### READING PASSAGE:
You might wish to kill a thread in reaction to an event, such as the user clicking the Cancel button. The event handler for the Cancel button might be in thread t1, and the event it is canceling might be in thread t2. In your event handler, you can call Abort on t1:
t2.Abort( );
An exception will be raised in t1’s currently running method that t1 can catch.
In Example 21-2, three threads are created and stored in an array of Thread objects. Before the Threads are started, the IsBackground property is set to true (background threads are exactly like foreground threads, except that they don’t stop a process from terminating). Each thread is then started and named (e.g., Thread1, Thread2, etc.). A message is displayed indicating that the thread is started, and then the main thread sleeps for 50 milliseconds before starting up the next thread.
After all three threads are started, and another 50 milliseconds have passed, the first thread is aborted by calling Abort( ). The main thread then joins all three of the running threads. The effect of this is that the main thread will not resume until all the other threads have completed. When they do complete, the main thread prints a message: All my threads are done.. Example 21-2 displays the complete source.
using System;
using System.Threading;
namespace InterruptingThreads
{
class Tester
{
static void Main( )
{
// make an instance of this class
Tester t = new Tester( );
// run outside static Main
t.DoTest( );
}
public void DoTest( )
{
// create an array of unnamed threads
Thread[] myThreads =
{
new Thread( new ThreadStart(Decrementer) ),
new Thread( new ThreadStart(Incrementer) ),
new Thread( new ThreadStart(Decrementer) ),
new Thread( new ThreadStart(Incrementer) )
};
// start each thread
int ctr = 1;
foreach (Thread myThread in myThreads)
{
myThread.IsBackground = true;
myThread.Start( );
myThread.Name = "Thread" + ctr.ToString( );
ctr++;
Console.WriteLine("Started thread {0}",
myThread.Name);
Thread.Sleep(50);
}
// ask the first thread to stop
myThreads[0].Interrupt( );
// tell the second thread to abort immediately
myThreads[1].Abort( );
// wait for all threads to end before continuing
foreach (Thread myThread in myThreads)
{
myThread.Join( );
}
// after all threads end, print a message
Console.WriteLine("All my threads are done.");
}
// demo function, counts down from 100
public void Decrementer( )
{
try
{
for (int i = 100; i >= 0; i−−)

(Stored items from a collection)
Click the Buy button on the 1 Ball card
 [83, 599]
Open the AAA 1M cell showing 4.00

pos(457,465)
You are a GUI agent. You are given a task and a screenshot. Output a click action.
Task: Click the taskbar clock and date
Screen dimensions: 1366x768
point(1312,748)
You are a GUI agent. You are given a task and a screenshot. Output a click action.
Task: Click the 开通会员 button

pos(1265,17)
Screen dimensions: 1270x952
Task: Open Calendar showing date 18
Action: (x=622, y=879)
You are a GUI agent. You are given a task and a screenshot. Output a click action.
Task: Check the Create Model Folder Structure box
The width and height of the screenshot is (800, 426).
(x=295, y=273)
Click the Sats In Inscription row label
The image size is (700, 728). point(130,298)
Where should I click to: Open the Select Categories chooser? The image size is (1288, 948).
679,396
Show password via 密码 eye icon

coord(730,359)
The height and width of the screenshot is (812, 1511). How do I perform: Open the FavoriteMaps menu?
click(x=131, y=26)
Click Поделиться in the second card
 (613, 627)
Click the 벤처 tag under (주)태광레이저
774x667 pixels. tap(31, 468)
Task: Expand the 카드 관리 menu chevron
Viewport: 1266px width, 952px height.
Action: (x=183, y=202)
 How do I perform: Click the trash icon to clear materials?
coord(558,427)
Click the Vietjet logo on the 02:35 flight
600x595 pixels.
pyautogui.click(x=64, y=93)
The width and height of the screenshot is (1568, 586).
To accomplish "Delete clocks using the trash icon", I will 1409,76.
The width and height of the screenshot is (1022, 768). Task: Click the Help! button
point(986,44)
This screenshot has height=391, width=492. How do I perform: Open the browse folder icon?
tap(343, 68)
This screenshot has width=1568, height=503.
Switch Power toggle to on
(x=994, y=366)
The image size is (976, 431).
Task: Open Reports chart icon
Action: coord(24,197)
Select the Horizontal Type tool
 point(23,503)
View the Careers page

### WORK INSTRUCTIONS:
a – In the passage on threads, how long does the main thread sleep before starting up the next thread?
b – Reproduce the passage on threads from "In Example 21-2, three" up to and including "the next thread.".
Rely solely on the passage on threads.

### ANSWER SET:
a – 50 milliseconds.

b –
In Example 21-2, three threads are created and stored in an array of Thread objects. Before the Threads are started, the IsBackground property is set to true (background threads are exactly like foreground threads, except that they don’t stop a process from terminating). Each thread is then started and named (e.g., Thread1, Thread2, etc.). A message is displayed indicating that the thread is started, and then the main thread sleeps for 50 milliseconds before starting up the next thread.